At the core of this discussion is the distinction between soul (ψυχή) and the expressed principle (λόγος) belonging to soul and, more specifically, the belief that the human being is “a rational forming principle other than soul.”[37] Plotinus’s view is that the individual soul contains all the λόγοι of individual beings existing in the cosmos, including those of non-human individuals:
If the soul of each individual possesses the rational forming principles of all the individuals which it animates in succession, then again on this assumption all will exist there; and we say that each soul possesses all the forming principles in the universe. If then the universe possesses the forming principles, not only of man but of all individual animals, so does the soul.[38]
This may seem to be carrying the speculation far astray from the daemon, but this is not the case. For in Enn. VI.7.6.34–37 Plotinus himself intertwines the soul’s expressed principles, the daemon, and transmigration. After making a further point on the difference between daemons and gods, he says:
But when, having chosen the nature of an animal, the soul that was associated with that nature even when it was a man, follows [it, i.e., that nature], it [i.e., the soul] gives (ἔδωκεν) the forming principle (λόγος) of that animal, which it possesses within itself. For the soul possesses this principle, which is its lower activity.[39]
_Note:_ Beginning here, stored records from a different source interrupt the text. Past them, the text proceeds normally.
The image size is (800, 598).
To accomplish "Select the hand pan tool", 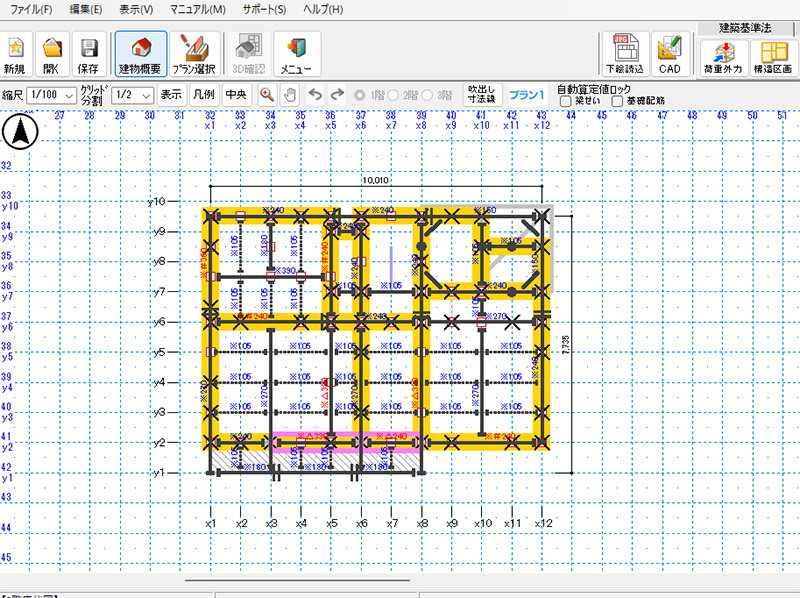I will pos(289,95).
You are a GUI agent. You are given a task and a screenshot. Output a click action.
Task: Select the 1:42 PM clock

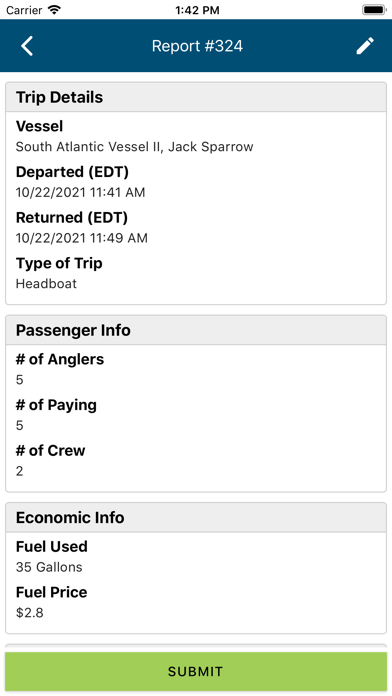197,10
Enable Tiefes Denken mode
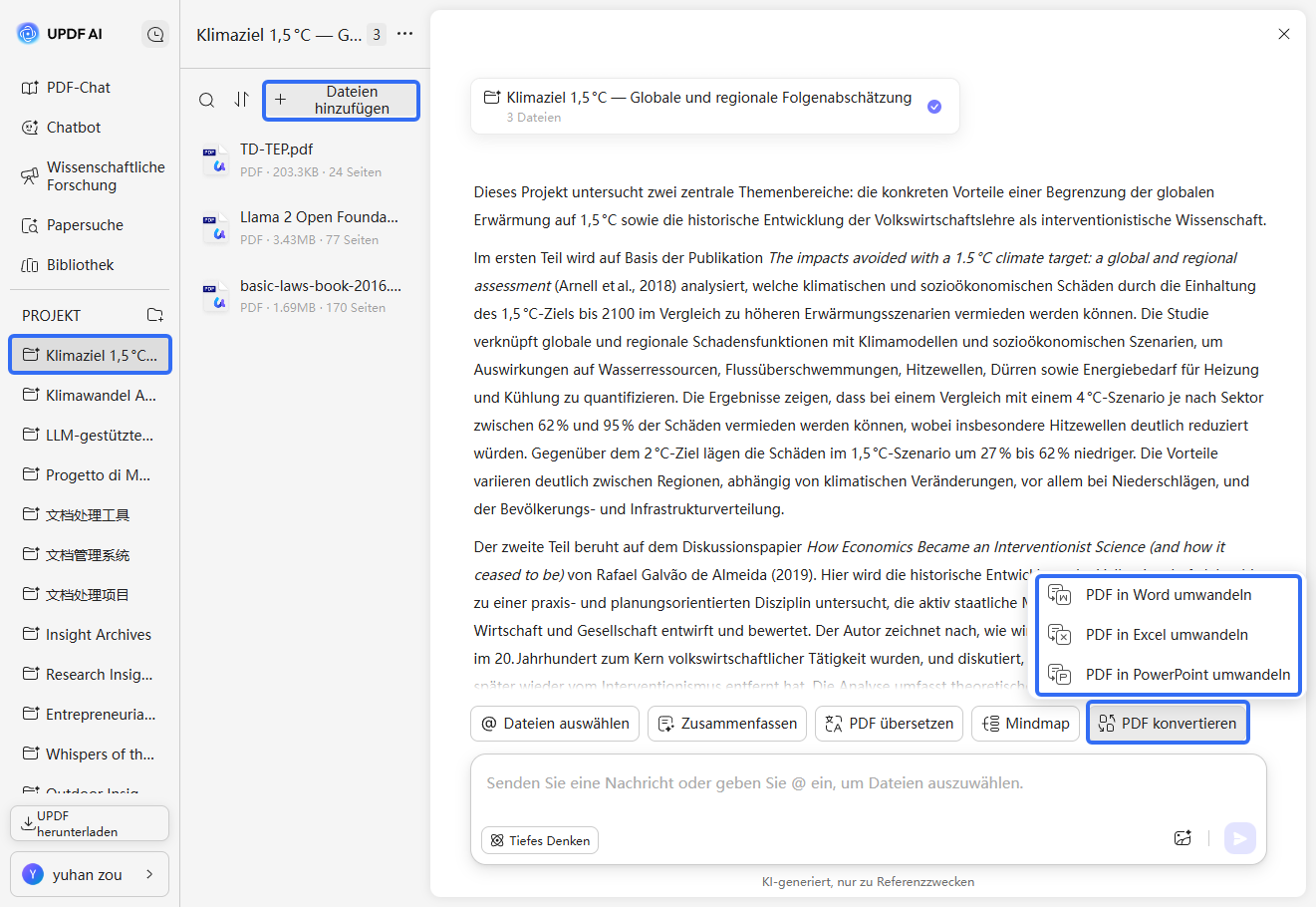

We have seen that the embodied soul’s ‘congenital’ daemon is the love for the ‘unqualified Good’ and that this daemon coincides with intellect. This suggests that its ‘congenital’ ἐνεργοῦν is discursive reason, which is adjacent and inferior to intellect. Likewise, the λόγος which is more congenital to the soul is the rational informing principle that produces a human (rather than a non-human) being. For just as by nature the soul loves the Good, so by nature it “wills a man and is a man.”[40] However, if the soul cannot produce a human being, “it makes what it can.”[41] The λόγος of an animal is not the truest to the human soul’s nature, but it is nevertheless part of it. The “principle which made horse or ox,” Plotinus explains, is “a lesser [than the expressed principle of a human being] thing,” but “certainly not an unnatural one.”[42]
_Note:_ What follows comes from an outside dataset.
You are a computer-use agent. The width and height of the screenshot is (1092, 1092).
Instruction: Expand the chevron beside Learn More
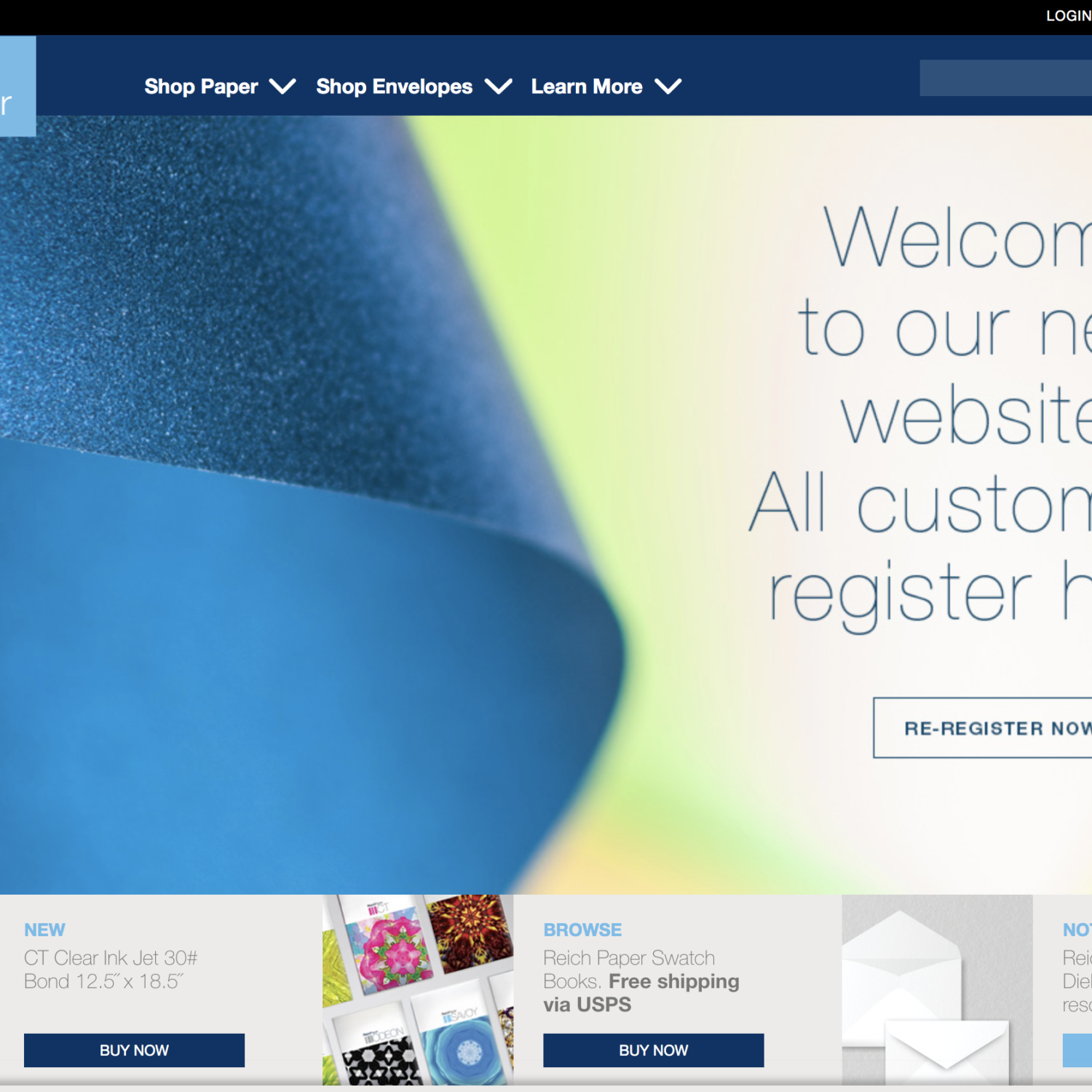tap(668, 87)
The difference between ψυχή and λόγος can be explained also in terms of the difference between agent (ἐνεργοῦν) and activity (ἐνέργεια), as Plotinus himself does in Enn. VI.7.5.4–5, where he defines the principle as “a sort of particular activity”, which is unable “to exist without that which acts.”[43] Hence, the soul informing a horse is not different from the one that once informed a human being; it is the same soul/agent acting at a lower ontological and epistemological level. The soul is thus the locus of different activities that can stretch not only from discarnate to incarnate life, but also from human to animal life. In fact, even though human nature is the soul’s most congenital λόγος, it is by no means its only or “irrevocable specialization.”[44] With embodiment there comes the risk for the soul of being lured down into the abyss of matter and never seeing the Good again. The daemon, I take it, is essential for preventing this fall or reversing it.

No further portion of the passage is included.